Supreme Court Strikes Business Method Claim as Seeking to Patent an Abstract Idea
In a much anticipated decision, the U.S. Supreme Court in Bilski, et al. v. Kappos, 561 U.S. ____ (2010), held that a claim to a method of hedging against price fluctuations is unpatentable. The narrow majority opinion relied upon the Court’s precedent prohibiting the patenting of abstract ideas. However, the Court refused to hold that so-called “business methods” are always unpatentable. The Court also indicated that the “machine or transformation” test established by the Federal Circuit Court of Appeals in 2008 is not the sole test for determining whether subject matter is eligible for patent protection. The ruling has particular implications for the financial services, software, and biotechnology industries.

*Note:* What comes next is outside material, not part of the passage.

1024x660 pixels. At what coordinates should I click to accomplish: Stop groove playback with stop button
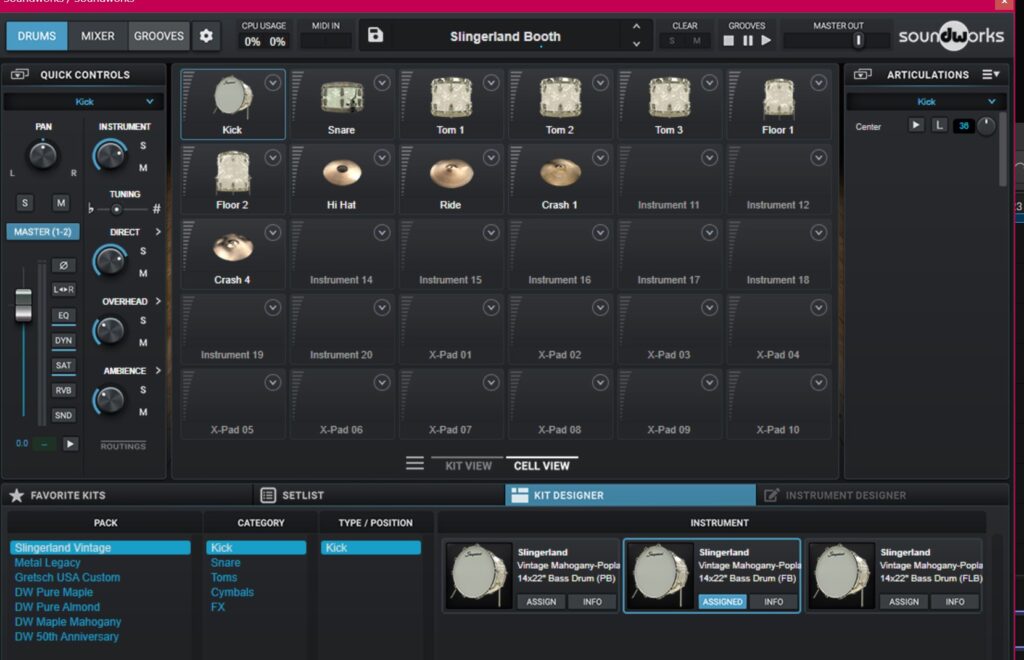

In a 2008 ruling, the Federal Circuit held that to be patentable, a process must either be implemented by a machine or transform a physical object, material or data that represents a measurable quality or a physical object. By rejecting the “machine or transformation” test as the exclusive test for deciding what qualifies as patentable subject matter, the Supreme Court broadened the scope of patentable inventions previously restricted by the Federal Circuit. Although the Supreme Court failed to provide a bright line rule, some guidance can be gleaned from the Court citing its own precedent that “Congress plainly contemplated that the patent laws would be given wide scope” and that “ingenuity should receive a liberal encouragement.”